Look through the data below. Collect every line where the word "will" occurs.

___ Exercise material ___

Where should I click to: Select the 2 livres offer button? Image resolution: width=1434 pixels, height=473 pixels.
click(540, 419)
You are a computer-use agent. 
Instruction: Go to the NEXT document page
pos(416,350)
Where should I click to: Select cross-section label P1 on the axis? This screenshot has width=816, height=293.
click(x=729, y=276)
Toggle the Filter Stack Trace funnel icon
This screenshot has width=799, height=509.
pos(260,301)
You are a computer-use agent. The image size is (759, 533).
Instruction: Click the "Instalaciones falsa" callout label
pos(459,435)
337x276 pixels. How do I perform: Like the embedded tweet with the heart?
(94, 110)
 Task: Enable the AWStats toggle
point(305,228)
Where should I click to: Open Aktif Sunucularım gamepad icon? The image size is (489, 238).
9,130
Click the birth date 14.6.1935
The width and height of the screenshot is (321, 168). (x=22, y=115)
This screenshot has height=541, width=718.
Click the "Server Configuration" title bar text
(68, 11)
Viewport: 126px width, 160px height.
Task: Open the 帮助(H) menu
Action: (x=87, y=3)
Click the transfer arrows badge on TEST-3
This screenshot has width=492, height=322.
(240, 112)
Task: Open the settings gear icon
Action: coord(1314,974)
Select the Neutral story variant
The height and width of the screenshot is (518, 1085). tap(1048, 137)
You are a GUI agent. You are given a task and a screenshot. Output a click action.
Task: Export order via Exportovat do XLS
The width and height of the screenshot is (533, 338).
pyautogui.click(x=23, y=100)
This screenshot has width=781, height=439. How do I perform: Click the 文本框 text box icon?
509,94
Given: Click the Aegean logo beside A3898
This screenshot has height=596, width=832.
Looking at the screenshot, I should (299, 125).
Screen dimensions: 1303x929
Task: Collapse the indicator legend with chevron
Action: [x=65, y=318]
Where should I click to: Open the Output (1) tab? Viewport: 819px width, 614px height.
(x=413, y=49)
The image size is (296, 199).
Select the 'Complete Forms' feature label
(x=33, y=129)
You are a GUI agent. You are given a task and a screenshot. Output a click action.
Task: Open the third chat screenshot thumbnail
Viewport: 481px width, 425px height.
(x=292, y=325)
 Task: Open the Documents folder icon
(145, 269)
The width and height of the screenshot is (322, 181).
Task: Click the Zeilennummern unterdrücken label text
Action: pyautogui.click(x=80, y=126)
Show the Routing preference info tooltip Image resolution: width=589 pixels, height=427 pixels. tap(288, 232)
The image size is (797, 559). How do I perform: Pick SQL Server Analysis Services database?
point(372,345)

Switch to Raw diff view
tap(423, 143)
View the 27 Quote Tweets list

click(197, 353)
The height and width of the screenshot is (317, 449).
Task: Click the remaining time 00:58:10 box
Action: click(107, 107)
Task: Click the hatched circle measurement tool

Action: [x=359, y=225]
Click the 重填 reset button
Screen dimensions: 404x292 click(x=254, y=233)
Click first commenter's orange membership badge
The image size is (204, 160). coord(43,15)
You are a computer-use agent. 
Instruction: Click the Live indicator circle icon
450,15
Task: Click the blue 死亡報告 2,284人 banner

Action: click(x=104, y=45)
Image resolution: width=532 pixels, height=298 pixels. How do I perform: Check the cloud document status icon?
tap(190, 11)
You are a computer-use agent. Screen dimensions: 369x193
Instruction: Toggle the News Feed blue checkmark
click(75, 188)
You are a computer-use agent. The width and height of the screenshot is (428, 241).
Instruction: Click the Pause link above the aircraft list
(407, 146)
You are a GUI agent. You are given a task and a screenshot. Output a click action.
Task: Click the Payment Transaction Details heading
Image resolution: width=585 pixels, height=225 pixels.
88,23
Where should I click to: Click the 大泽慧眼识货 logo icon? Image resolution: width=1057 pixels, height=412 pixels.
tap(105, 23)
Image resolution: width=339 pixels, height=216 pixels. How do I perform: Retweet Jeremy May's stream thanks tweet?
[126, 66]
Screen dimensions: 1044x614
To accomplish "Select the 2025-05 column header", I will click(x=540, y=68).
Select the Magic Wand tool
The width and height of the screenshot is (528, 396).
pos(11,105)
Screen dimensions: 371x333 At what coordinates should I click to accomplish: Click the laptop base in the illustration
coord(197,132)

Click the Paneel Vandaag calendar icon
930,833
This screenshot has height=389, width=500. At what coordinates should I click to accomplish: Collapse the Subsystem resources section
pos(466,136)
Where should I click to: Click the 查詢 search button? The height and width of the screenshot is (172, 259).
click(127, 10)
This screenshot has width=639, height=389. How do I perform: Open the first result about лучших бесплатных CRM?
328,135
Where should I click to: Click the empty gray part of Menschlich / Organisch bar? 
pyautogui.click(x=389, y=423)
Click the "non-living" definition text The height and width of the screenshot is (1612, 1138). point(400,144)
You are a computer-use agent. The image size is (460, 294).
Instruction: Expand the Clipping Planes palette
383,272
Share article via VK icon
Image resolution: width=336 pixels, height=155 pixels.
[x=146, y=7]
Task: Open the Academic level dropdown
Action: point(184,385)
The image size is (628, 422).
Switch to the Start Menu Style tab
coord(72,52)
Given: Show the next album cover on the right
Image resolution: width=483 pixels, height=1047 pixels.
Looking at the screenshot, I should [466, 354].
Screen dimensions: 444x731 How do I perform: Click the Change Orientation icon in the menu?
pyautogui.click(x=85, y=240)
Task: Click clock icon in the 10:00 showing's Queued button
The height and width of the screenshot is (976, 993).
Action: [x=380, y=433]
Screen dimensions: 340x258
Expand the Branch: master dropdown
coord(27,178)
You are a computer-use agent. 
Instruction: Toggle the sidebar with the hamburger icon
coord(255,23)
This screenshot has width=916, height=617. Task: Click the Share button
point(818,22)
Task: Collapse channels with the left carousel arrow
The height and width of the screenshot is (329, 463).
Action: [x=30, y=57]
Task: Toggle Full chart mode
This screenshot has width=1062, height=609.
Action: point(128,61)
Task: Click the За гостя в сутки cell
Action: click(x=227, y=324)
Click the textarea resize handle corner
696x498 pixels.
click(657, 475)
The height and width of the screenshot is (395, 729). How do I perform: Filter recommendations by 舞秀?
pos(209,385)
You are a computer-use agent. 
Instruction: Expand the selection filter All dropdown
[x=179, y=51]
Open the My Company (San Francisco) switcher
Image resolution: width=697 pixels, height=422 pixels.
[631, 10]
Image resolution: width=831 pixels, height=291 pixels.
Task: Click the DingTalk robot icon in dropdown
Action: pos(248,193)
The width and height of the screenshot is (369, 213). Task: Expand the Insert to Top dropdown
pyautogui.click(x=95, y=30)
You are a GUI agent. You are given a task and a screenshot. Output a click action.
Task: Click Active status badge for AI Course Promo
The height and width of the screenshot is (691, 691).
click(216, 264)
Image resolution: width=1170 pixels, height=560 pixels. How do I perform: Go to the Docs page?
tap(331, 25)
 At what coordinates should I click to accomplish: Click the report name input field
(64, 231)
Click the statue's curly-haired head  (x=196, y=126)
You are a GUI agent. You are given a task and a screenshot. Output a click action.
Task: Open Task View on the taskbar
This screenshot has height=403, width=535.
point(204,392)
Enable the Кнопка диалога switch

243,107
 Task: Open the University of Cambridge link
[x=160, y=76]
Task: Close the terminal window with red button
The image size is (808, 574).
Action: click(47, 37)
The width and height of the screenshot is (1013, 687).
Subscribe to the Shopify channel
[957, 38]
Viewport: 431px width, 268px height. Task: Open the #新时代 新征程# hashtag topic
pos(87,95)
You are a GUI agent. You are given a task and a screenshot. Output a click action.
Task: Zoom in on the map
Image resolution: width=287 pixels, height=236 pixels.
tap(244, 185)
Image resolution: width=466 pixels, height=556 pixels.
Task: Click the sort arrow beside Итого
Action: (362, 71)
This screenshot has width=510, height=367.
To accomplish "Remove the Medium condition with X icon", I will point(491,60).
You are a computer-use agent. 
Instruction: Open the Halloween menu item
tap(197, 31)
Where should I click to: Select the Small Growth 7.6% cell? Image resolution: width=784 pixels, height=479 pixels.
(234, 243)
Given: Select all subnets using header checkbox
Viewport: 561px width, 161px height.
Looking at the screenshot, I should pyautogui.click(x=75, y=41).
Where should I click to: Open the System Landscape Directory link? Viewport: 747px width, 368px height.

___

Task answer
To accomplish "Select the 2025-05 column header", I will click(x=540, y=68).
To accomplish "Remove the Medium condition with X icon", I will point(491,60).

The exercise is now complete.